[PROMPT] Provide only the number of lines in the listing that contain the string "resolution".

[EXERCISE INPUT]
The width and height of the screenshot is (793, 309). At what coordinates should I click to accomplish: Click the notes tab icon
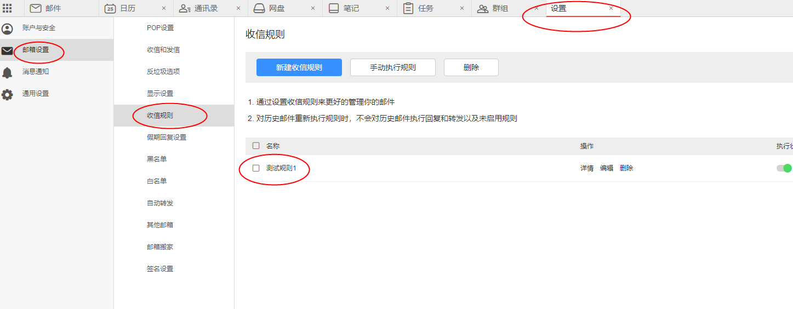pos(334,8)
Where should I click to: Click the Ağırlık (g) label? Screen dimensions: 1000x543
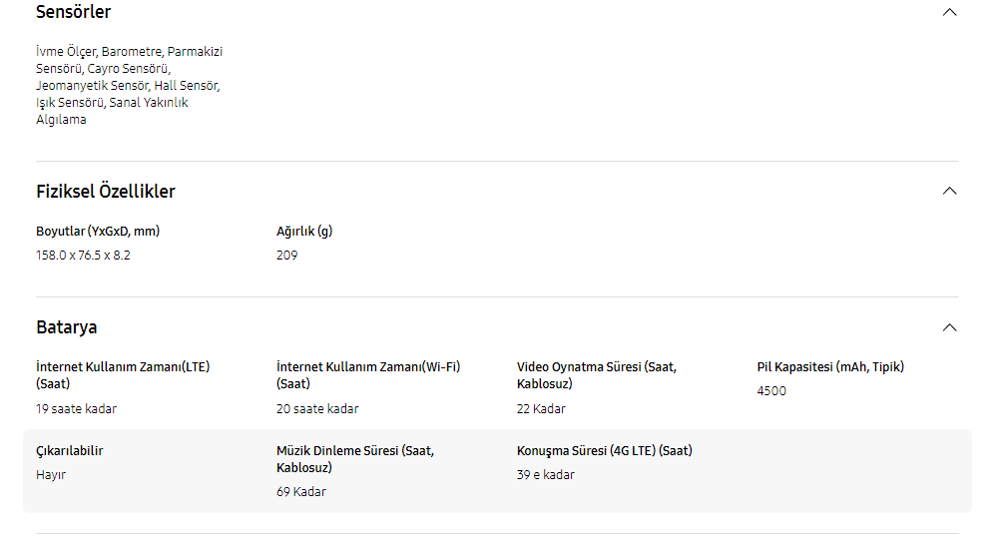304,231
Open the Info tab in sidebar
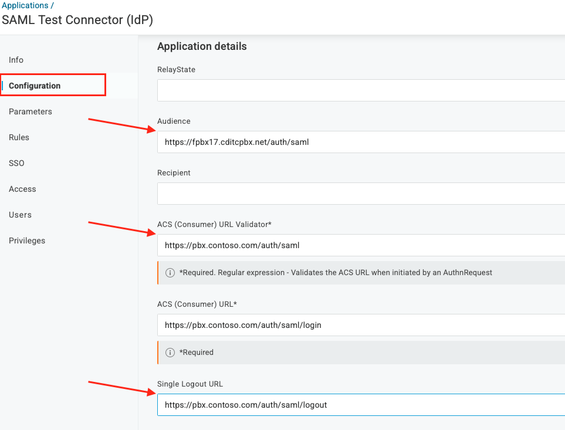The height and width of the screenshot is (430, 565). pos(16,60)
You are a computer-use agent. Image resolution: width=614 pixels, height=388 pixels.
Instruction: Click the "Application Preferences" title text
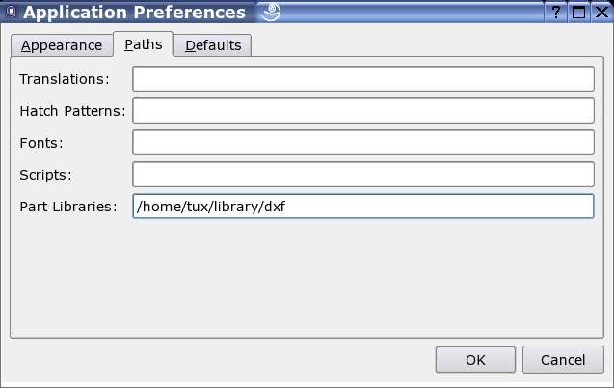[134, 13]
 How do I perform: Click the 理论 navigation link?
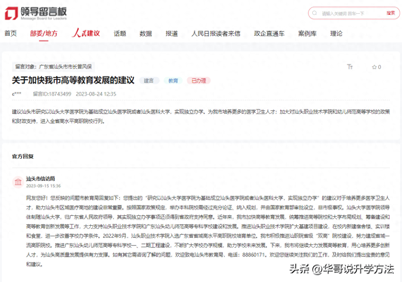(x=336, y=34)
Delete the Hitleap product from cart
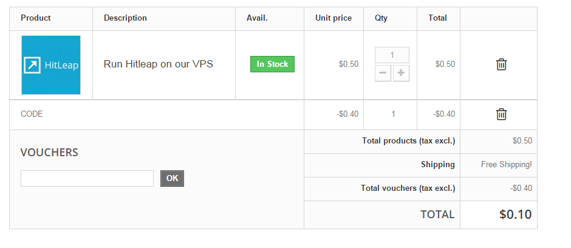Viewport: 571px width, 248px height. (501, 64)
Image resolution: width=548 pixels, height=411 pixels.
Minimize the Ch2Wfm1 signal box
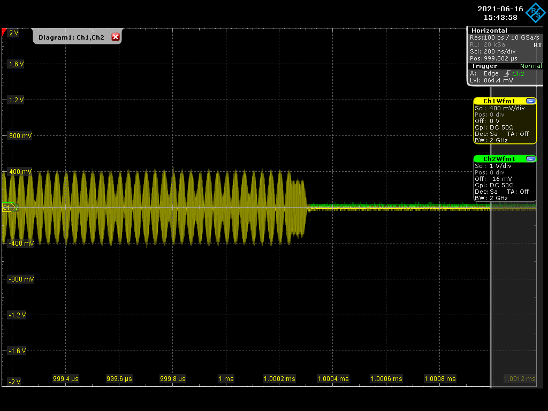pos(530,159)
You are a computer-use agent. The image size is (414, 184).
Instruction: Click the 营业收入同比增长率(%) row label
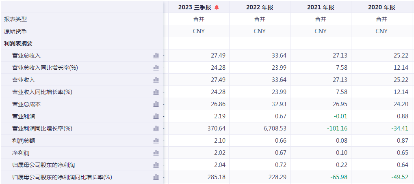point(42,92)
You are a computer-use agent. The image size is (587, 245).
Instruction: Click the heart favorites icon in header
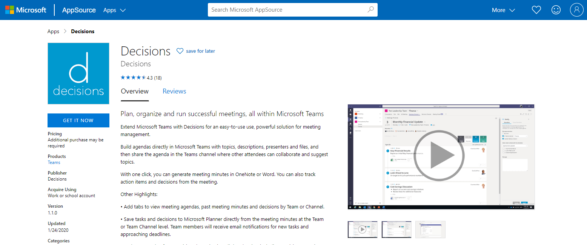(536, 10)
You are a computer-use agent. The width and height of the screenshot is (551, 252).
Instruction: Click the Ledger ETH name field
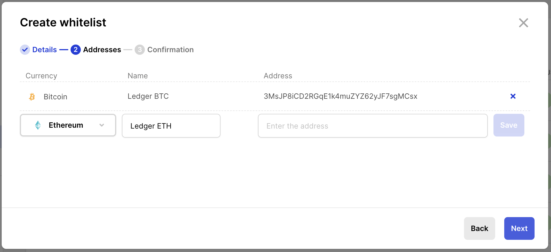[171, 126]
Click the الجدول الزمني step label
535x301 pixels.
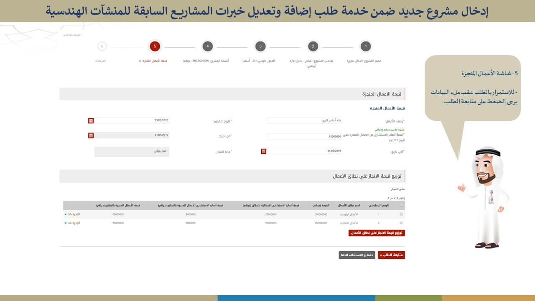[259, 61]
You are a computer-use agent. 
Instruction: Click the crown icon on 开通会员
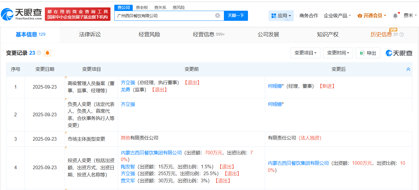click(x=360, y=15)
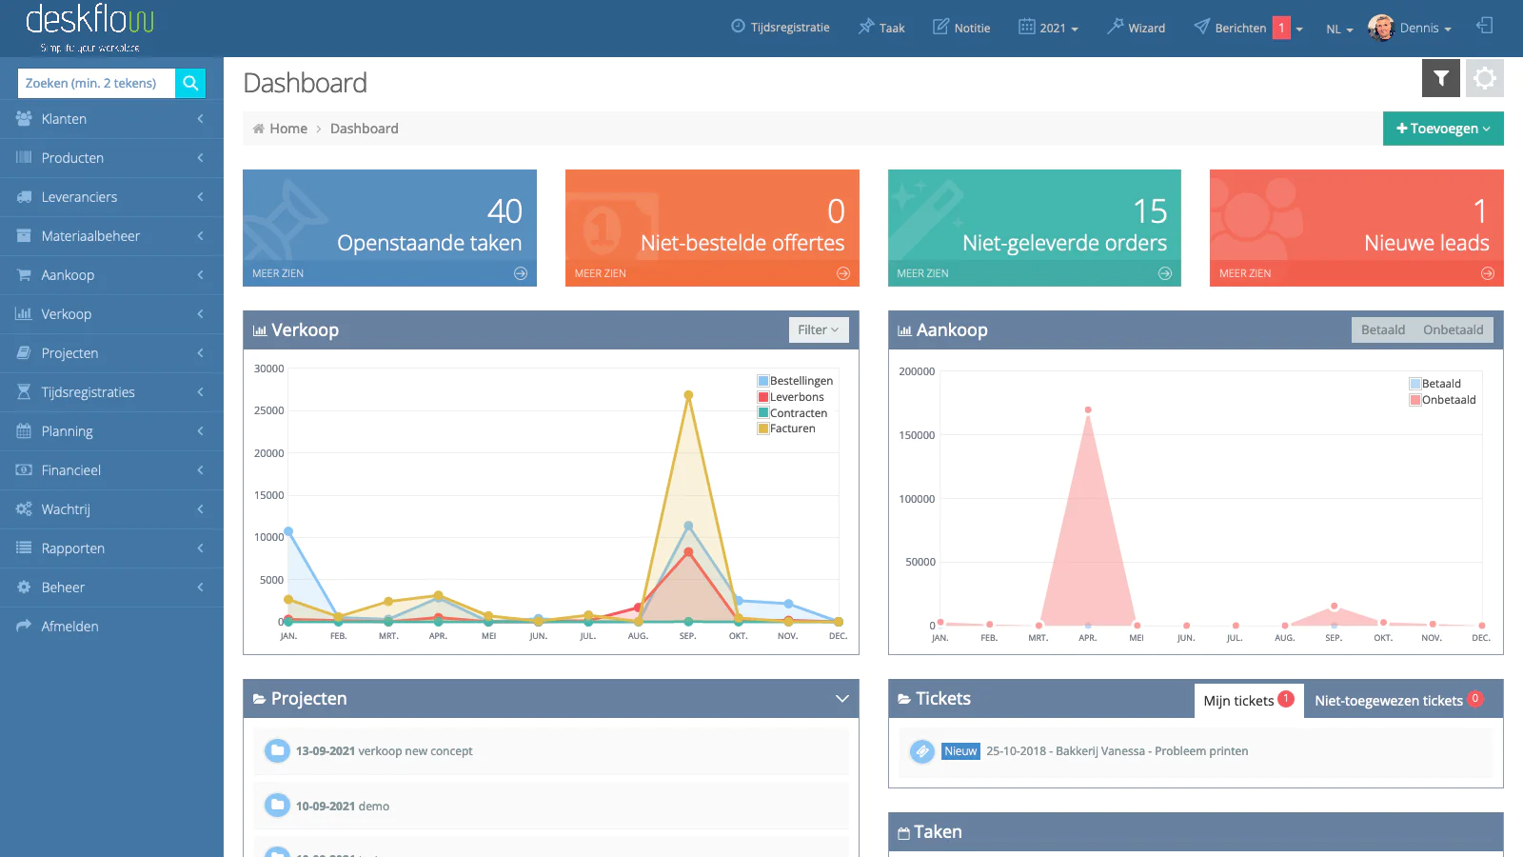Open the 2021 year selector dropdown

tap(1049, 28)
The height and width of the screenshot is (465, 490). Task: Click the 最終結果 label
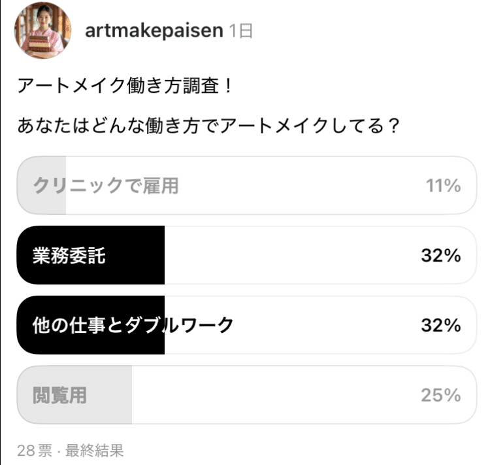(95, 450)
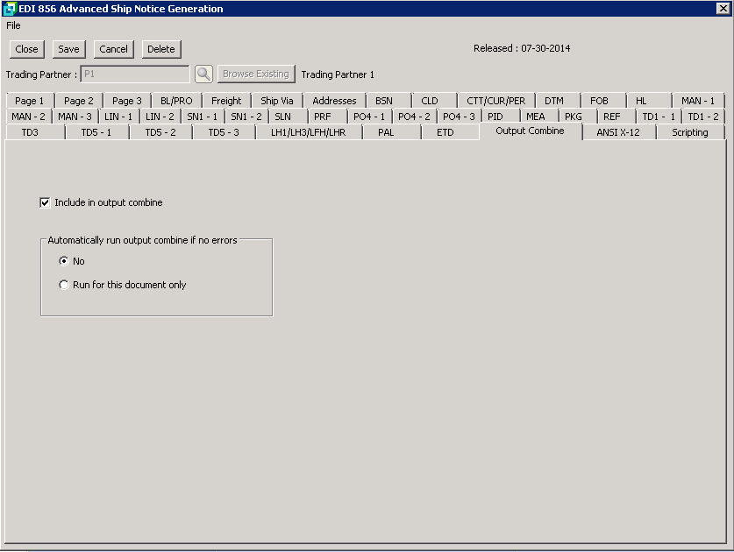Open the CTT/CUR/PER tab
The width and height of the screenshot is (734, 552).
[495, 101]
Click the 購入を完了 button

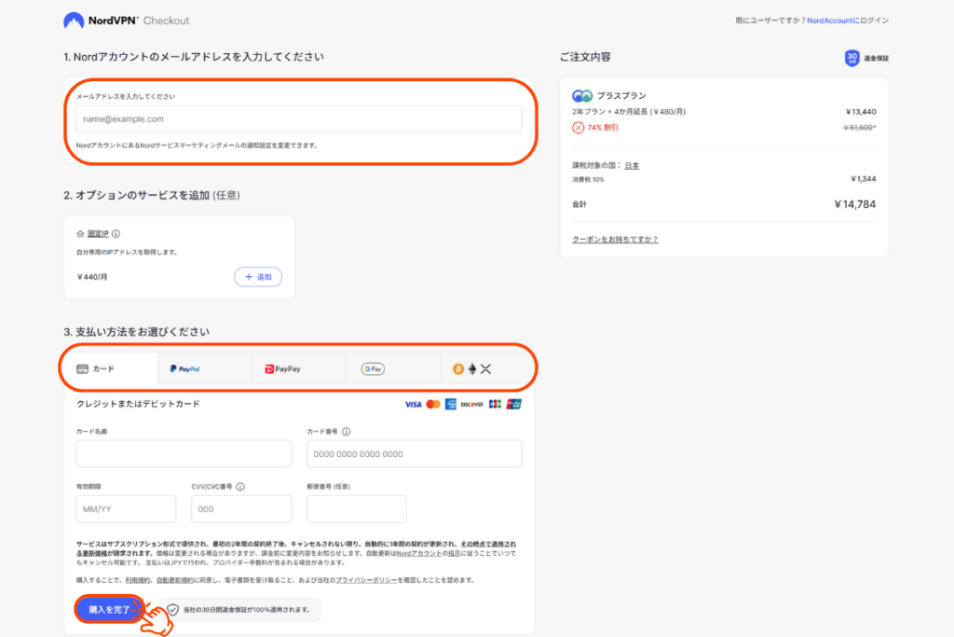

[SOLUTION] 2